Mężczyzna wykonał polecenie, a stary położył ciało chłopca na piasku. Onieśmielony wartownik podbiegł do stróżówki, sięgnął po papier i pisadło, wrócił do starego, który napisał imię i nazwisko. Zerwał się wiatr zagłuszając kilka zdań, które wymienili.
- Jeszcze data proszę pana – pouczył go mężczyzna. Stary podniósł okrągłe binokle i we wskazanym miejscu wpisał: 29 sierpnia 1918 rok, po czym przyklęknął przy chłopcu i cicho powiedział:
- Trzymaj się – wstał, włożył wartownikowi do kieszeni płaszcza plik banknotów, wsiadł do dorożki i w pośpiechu odjechał.
Wartownik stał przez chwilę jak sparaliżowany. Kilka razy spojrzał za oddalającym się powozem, po czym pochylił się nad leżącym chłopcem, odgarnął róg koca, którą przykryta była twarz.
Otwarte oczy wpatrywały się w niego. Chłopiec mógł mieć piętnaście, może szesnaście lat. Miał gładką skórę, krótki nos i wąskie usta”.
„Ferro Voo Geo”, rozdział 2. Fragment.

wtorek, 3 sierpnia 2010

Tego będę szukał...

Nie dałem niektórym szans, by wszystko od razu zrozumieć, ale proszę mi wierzyć, że nie jestem w stanie za każdym razem, czy tygodniem od początku tłumaczyć od podstaw zakamarków tej historii. Ja naprawdę się sam w tym momentami gubię. Może nie z powodu faktów czy linii faktograficznej (co było, co nie było) ale z powodów chronologii tych zdarzeń, które postępowały po wybudzeniu dzieci.

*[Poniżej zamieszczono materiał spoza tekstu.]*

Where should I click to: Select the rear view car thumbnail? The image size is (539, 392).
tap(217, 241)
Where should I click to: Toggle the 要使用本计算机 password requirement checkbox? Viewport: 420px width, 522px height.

Blog ten powstał przede wszystkim, by zawrzeć informacje, które nie miały szans znaleźć się w książce z powodów i tak – nadmiaru wątków. I po drugie, ten blog powstał, by na bieżąco śledzić to, co można z tej tajemnicy jeszcze wyciągnąć na światło dzienne. Pisząc, czy raczej składając „Woodward’a” wierzyłem, że napisanie kolejnych dwóch tomów zakończy wszystkie wątki i rozwikłane zostaną wszystkie tajemnice. Teraz już wiem, że tak nie jest i tak łatwo nie pójdzie. Wyznaczony termin wydania drugiego tomu, czyli „Syna Bobera” na ten rok jest nierealny. Przede wszystkim z powodu tego, że zmienia się to, co wiedziałem o tej historii. Zmienia się przede wszystkim motyw działania Bobera Banarego. Mam już naprawdę dosyć szukania śladów jego życia. Mam dosyć śledzenia tego, co raportuje w sądzie jego syn. Za dużo czasu straciłem na wątek Brijuński. Ponad trzy miesiące pracy mojej, pani Agnieszki Stasiak i pani Oli Łustaborowicz poszły na marne. Nie dowiedziałem się, po co na tej wyspie był Banary:

http://roczniak.blogspot.com/2010/03/nie-jestem-w-stanie-w-to-uwierzyc.html

Nie dowiedziałem się, co spowodowało, że Banary, (pacjent a później lekarz Cromwell House) wyjeżdża na południe na wyspy Brijunii. Wiem co tam widzi. Wiem, co go tam spotyka. Dlaczego po jego wyjeździe, młodszy syn Kupelwisera popełnia samobójstwo…?

http://www.economypoint.org/p/paul-kupelwieser.html

Nie wiem nadal, dlaczego Pash przyjechał stamtąd do Londynu. Dlaczego Banary przed swym samobójstwem napisał list do syna Andrew Pash’a, którego nigdy nie widział. Nigdy. Nie potwierdziłem, czy na pewno matką Pash’a była jedna z sióstr szpitala, niejaka Lisa Mcburry.
Teraz działam chaotycznie. Nie analizuję dat, ani faktów. Szukam odpowiedzi na pytania o transedencję. O motyw. O motyw tych wszystkich ludzi, zamieszanych w nękanie dzieci podczas śpiączek. To mnie interesuje. Nie chcę wiedzieć już tego, czy Pash znał dziennikarza Stewerta Rush’a. Chcę wiedzieć, co opętało tych, którzy poddali się tej niespotykanej kaście, czy może sekcie, a może wierze w nadprzyrodzone zdolności długowieczności… Tego będę szukał i o tym napiszę. Wiem, że nie sprostam wymaganiom tych, którzy chcą kryminału. Niestety nie interesuje mnie to już. Chcę wiedzieć, co zrobił Banary, że dotarł do ich umysłów, bez względu na to, czy będziemy to nazywać Krainą czy może Czyśćcem.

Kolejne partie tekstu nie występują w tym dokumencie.